• [Instruction]
In the records below, swap each "Task" for "Goal" and write them out again, leaving everything else as it is.

• [Provided material]
***

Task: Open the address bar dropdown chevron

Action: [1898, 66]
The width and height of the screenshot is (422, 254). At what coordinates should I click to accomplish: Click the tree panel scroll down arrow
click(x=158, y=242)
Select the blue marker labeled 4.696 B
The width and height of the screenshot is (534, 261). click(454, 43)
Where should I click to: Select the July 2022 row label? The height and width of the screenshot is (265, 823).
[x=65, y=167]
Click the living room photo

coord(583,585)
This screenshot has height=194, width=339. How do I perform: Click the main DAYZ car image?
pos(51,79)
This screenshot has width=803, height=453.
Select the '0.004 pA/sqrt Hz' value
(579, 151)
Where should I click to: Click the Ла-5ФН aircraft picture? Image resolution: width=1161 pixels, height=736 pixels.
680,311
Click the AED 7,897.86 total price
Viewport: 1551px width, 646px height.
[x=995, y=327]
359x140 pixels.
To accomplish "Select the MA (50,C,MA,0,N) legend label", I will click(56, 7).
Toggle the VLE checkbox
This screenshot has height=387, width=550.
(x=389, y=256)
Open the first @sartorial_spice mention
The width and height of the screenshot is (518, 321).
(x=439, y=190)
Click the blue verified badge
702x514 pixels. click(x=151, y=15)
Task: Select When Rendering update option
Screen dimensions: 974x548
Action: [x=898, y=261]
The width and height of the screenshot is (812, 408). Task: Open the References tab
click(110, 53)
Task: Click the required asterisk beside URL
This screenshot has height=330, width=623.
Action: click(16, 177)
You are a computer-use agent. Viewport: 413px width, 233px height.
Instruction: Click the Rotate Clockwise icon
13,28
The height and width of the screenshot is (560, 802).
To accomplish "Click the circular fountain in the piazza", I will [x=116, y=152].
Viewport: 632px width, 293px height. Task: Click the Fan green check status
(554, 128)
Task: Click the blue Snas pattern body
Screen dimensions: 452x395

***

• [Final result]
Goal: Open the address bar dropdown chevron

Action: [1898, 66]
The width and height of the screenshot is (422, 254). At what coordinates should I click to accomplish: Click the tree panel scroll down arrow
click(x=158, y=242)
Select the blue marker labeled 4.696 B
The width and height of the screenshot is (534, 261). click(454, 43)
Where should I click to: Select the July 2022 row label? The height and width of the screenshot is (265, 823).
[x=65, y=167]
Click the living room photo

coord(583,585)
This screenshot has height=194, width=339. How do I perform: Click the main DAYZ car image?
pos(51,79)
This screenshot has width=803, height=453.
Select the '0.004 pA/sqrt Hz' value
(579, 151)
Where should I click to: Click the Ла-5ФН aircraft picture? Image resolution: width=1161 pixels, height=736 pixels.
680,311
Click the AED 7,897.86 total price
Viewport: 1551px width, 646px height.
[x=995, y=327]
359x140 pixels.
To accomplish "Select the MA (50,C,MA,0,N) legend label", I will click(56, 7).
Toggle the VLE checkbox
This screenshot has height=387, width=550.
(x=389, y=256)
Open the first @sartorial_spice mention
The width and height of the screenshot is (518, 321).
(x=439, y=190)
Click the blue verified badge
702x514 pixels. click(x=151, y=15)
Goal: Select When Rendering update option
Screen dimensions: 974x548
Action: [x=898, y=261]
The width and height of the screenshot is (812, 408). Goal: Open the References tab
click(110, 53)
Goal: Click the required asterisk beside URL
This screenshot has height=330, width=623.
Action: click(16, 177)
You are a computer-use agent. Viewport: 413px width, 233px height.
Instruction: Click the Rotate Clockwise icon
13,28
The height and width of the screenshot is (560, 802).
To accomplish "Click the circular fountain in the piazza", I will [x=116, y=152].
Viewport: 632px width, 293px height. Goal: Click the Fan green check status
(554, 128)
Goal: Click the blue Snas pattern body
Screen dimensions: 452x395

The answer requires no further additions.